It can’t already be time for a baggie revival, can it?
In 1989 Britain was raving mad, deserting the clubs for the countryside to dance the night away to DJs spinning the latest synth and sampler generated sounds. Doomsayers began predicting the death not only of rock, but of live music entirely. And it was precisely at that moment that a clutch of bands galloped to the rescue. Hailing from Manchester, and led by The Stone Roses and Happy Mondays, they unleashed their weapons of swirling atmospheres, blurred guitars and irrepressible dance rhythms, a perfect blend of pop-rock and acid house, saving their nation from a total techno takeover.
Fast forward 21 years and meet The Whip, a band that could only have emerged from Manchester itself. “I wanna be trash,” Bruce Carter ever more adamantly pleads on X Marks Destination’s opening track, “Trash,” a reiterated lyric that instantly evokes The Stone Roses’ “I Wanna Be Adored.” In truth, “Trash” bears little more resemblance to that dreamy, yearning, psychedelic rinsed classic, other than its equally memorable; “Adored” on steroids, with a compulsive, driving rhythm, a shadowy, almost threatening ambience, and a jubilant keyboard melody that bounces gaily over the pounding beats and bass, and jittery post-punk guitar.
So, The Whip are definitely not your parents’ baggy, although, like their predecessors, they’ve hung out at the electronica clubs, they’re not under the spell of acid house, preferring a straight-forward techno. They’ve obviously also spent their time immersing themselves in their parents’ collection of post-punk and early new wave records. Collide their influences, and the result is a thoroughly unique retro dance band.
“Fire” is further proof of their inspired cross-over sound, built around a muscular bass, adamant beats, and splodgy keyboards, which combine to conjure up early ’90s techno, while futuristic synths and a strong post-punk melody tie it all together. The instrumental “Divebomb” features even splodgier keys, a funky aura, and a combative rhythm, techno spilling towards trance, but with the ferocious feel of punk underlying it all.
“Blackout” slams around post-punk territory, but its rhythm is entirely club beat driven.

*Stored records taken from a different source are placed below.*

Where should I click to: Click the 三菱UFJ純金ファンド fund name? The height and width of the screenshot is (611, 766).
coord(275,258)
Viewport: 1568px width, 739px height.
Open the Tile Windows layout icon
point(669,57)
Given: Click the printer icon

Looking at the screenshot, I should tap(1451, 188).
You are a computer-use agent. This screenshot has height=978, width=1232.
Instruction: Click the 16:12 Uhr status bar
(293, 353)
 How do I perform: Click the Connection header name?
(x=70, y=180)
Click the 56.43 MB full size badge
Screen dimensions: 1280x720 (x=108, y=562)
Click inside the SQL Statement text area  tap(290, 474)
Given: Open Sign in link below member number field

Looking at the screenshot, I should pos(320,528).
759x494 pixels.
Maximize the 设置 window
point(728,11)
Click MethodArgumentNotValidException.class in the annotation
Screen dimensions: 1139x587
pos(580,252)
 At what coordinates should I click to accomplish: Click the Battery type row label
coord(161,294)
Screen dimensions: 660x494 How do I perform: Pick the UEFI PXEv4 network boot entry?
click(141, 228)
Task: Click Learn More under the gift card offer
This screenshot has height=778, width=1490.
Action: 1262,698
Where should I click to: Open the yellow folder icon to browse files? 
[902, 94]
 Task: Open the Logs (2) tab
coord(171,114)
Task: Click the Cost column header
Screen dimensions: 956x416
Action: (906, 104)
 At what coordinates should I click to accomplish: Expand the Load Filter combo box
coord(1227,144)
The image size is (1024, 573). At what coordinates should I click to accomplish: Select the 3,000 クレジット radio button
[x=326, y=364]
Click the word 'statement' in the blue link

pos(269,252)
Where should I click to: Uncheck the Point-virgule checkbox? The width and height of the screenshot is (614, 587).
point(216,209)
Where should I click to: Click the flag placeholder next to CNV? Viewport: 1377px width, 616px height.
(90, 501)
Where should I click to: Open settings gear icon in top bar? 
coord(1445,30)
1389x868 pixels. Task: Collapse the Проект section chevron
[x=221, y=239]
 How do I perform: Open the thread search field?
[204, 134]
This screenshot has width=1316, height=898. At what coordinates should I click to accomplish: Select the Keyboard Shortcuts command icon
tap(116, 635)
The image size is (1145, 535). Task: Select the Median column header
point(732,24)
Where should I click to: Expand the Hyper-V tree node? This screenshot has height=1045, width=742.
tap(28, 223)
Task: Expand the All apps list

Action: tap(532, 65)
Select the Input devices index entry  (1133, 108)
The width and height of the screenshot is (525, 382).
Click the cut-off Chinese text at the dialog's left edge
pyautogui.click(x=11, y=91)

In contrast, “Save My Soul” swirls into the shadows of dark dance, albeit a gloomy realm lit by delicate new romantic touches. “Muzzle #1″ beautifully combines both genres, the aura is threatening coalescing around an aggressive bass line, splatters of sinister surf guitar, and a rhythm that never lets up. A song perfectly poised between post-punk and dark dance, but with a rhythm that is far more powerful than both.
Elsewhere, The Whip flick around synth-pop, explore a variety of early electronica styles, pay tribute to both Depeche Mode and New Order, wade deeper into the new wave, and conjure up more than flamboyance and glory of the New Romantics. There’s myriad retro and synth-pop-dance bands on the scene today, but The Whip beat them all at their resurrection game. They revisit the past, but The Whip succeeds at creating a sound that’s entirely fresh and new. Amazingly, Destination is the band’s debut, but they already boast the assurance and self-confidence of a band twice their age. The baggie revival begins here.